Outra moradora da R. do Sol Posto, disse não lhe ser possível abrir as janelas e ter sido obrigado ir às urgências às cinco da madrugada, mostrando-se indignada pela poluição que "afecta esta linda terra de que eu tanto gosto".
Aurora Cunha, residente a mais de um km. da central, disse que sua mãe com 93 anos "não podia respirar", enquanto que ela própria sofria de rinite alérgica e como ancorense que era, pediu para que "olhem pela nossa terra".
O EXEMPLO DE S. LOURENÇO
O facto de Manuel Marques ter dito que a Junta não tinha poderes para impedir a laboração da unidade industrial, levou um morador, Daniel Labandeiro a recordar a posição da Junta de S. Lourenço da Montaria, para onde, inicialmente, a central esteve para ser montada junto a uma das nascentes do rio Âncora, ao convocar a população para um plenário, no qual foi rejeitada essa hipótese e a central acabou por não ser instalada.
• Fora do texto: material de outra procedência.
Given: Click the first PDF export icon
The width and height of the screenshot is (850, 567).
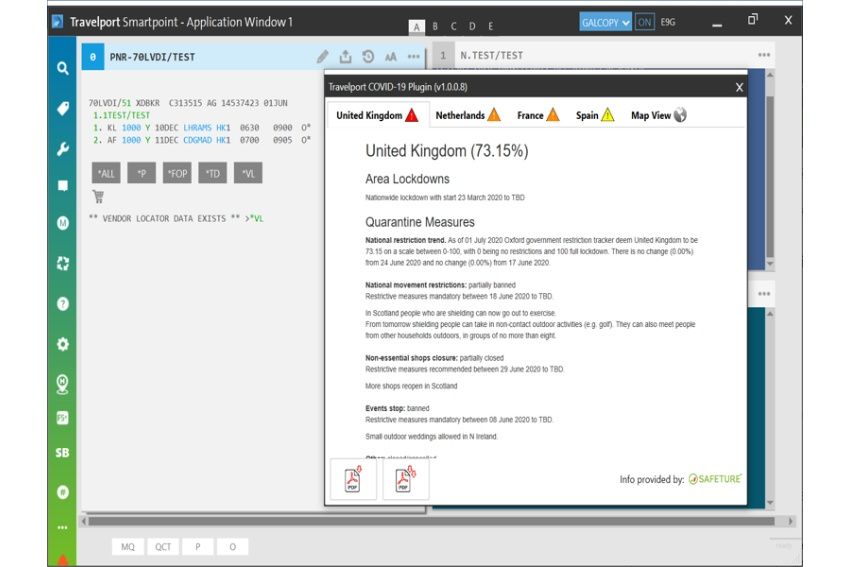Looking at the screenshot, I should click(353, 480).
Lamentou, no entanto, que a Câmara se preocupe mais em perseguir opositores por pequenas obras que nem sequer são da sua responsabilidade e autorize que a central funcione sem as respectivas autorizações.
APELO AOS POLÍTICOS DISTRITAIS
Por seu lado, Alfredo Pinto, após referir ter sido Manuel Marques o único ancorense a pedir a intervenção do Ministério da Economia, foi de opinião de que só os políticos com algum peso distrital poderão impedir a continuação da queima de hidrocarbonetos (cancerígenos) expelidos para atmosfera.
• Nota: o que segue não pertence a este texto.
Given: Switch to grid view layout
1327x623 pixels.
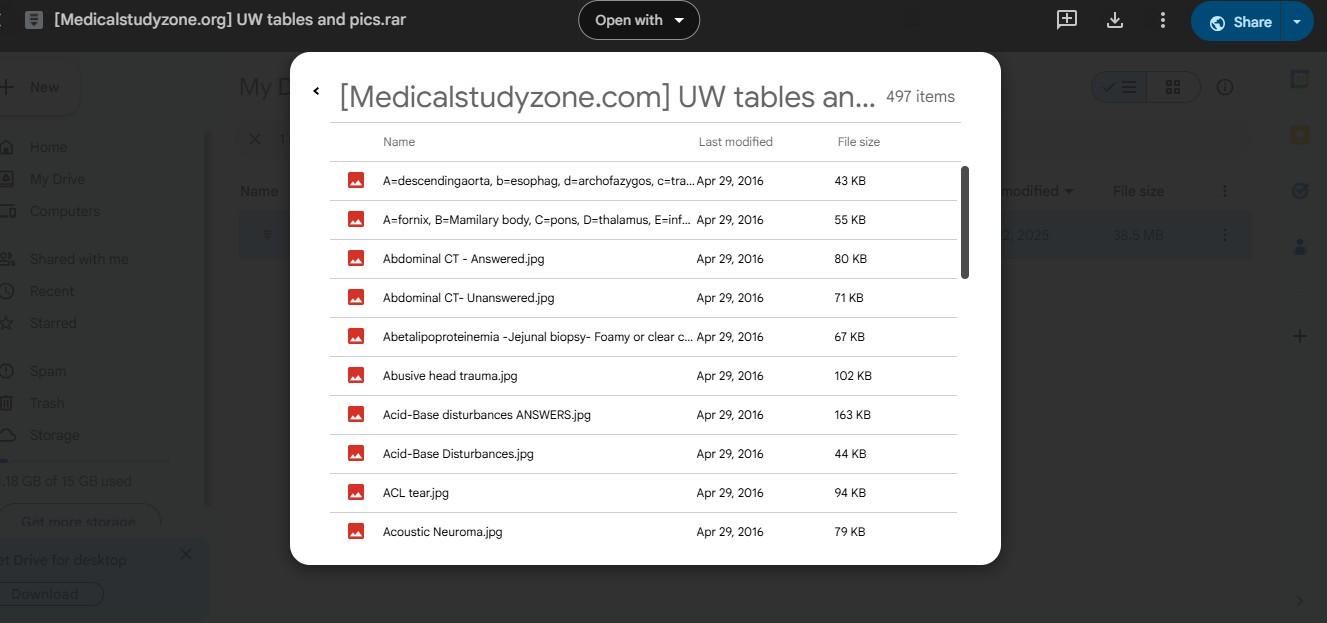Looking at the screenshot, I should click(1173, 87).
Recordou o poder da empresa que construiu o IC1, a quem ninguém ainda conseguiu obrigar a rever as linhas de água afectadas pela obra, a despeito das promessas dos governantes aquando da inauguração da estrada e após uma reunião no governo civil há anos.
Lamentou que a Câmara de Caminha tivesse deixado entrar o IC1 no concelho sem conhecer os projectos previamente e criticou a inexistência de um plano de execução da recuperação das pedreiras.
CÂMARA E JUNTA NÃO SE IMPUSERAM
Paulo Bento considerou este discurso conformista, recordando que os eleitos distritais eram os mesmos de quatro anos atrás e se a câmara se tivesse imposto, a central já teria saído de Vila Praia de Âncora.
A realização de um abaixo-assinado com mais de 200 subscritores de protesto pelo funcionamento da central (com maquinaria pesada a funcionar mesmo durante a noite e não deixando descansar os habitantes da zona), levou uma moradora a protestar pelo facto de o presidente da Junta os ter desmobilizado na recolha de mais nomes, dizendo que já eram suficientes.
Assim, independentemente de acções de rua que porventura venham a ser tomadas, a recolha alargada a toda a vila de assinaturas vai prosseguir.